Exercise brief: Using the material below, print the line that contains "Click the header title 中共徐州市铜山区委党校标识设计方案", the line that contains "Task: Click the NSNA", and every line in between, exactly and nothing else.

Input data:

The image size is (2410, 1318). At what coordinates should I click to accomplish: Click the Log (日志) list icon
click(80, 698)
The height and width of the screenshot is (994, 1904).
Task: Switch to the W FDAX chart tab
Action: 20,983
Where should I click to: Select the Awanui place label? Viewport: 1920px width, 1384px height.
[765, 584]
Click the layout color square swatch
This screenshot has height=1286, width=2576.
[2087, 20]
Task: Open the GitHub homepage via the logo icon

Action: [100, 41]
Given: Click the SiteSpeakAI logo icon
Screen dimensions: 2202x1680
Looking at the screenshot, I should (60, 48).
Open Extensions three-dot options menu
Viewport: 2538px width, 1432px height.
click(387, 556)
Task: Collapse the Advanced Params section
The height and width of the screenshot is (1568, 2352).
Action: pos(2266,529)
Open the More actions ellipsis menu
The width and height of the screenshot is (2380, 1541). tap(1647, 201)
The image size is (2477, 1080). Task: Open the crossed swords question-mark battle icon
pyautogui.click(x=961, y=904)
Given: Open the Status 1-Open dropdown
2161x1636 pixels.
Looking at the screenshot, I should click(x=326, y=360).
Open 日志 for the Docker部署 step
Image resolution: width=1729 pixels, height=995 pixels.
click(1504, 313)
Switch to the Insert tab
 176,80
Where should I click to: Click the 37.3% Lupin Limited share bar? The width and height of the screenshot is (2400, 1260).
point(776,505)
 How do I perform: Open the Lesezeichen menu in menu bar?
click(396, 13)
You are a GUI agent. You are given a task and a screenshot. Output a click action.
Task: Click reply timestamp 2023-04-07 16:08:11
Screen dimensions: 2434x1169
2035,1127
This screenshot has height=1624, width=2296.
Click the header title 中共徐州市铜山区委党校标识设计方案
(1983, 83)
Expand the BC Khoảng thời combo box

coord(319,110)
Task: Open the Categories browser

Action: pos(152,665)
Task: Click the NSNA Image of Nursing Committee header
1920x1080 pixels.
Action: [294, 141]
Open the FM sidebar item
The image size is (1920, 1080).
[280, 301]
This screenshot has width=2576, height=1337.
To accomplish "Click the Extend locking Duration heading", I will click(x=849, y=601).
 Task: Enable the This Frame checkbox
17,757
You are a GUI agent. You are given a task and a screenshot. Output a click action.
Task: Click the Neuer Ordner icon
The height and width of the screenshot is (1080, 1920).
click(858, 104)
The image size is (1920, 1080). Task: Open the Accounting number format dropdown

Solution to the problem:
Click the header title 中共徐州市铜山区委党校标识设计方案
(1983, 83)
Expand the BC Khoảng thời combo box

coord(319,110)
Task: Open the Categories browser

Action: pos(152,665)
Task: Click the NSNA Image of Nursing Committee header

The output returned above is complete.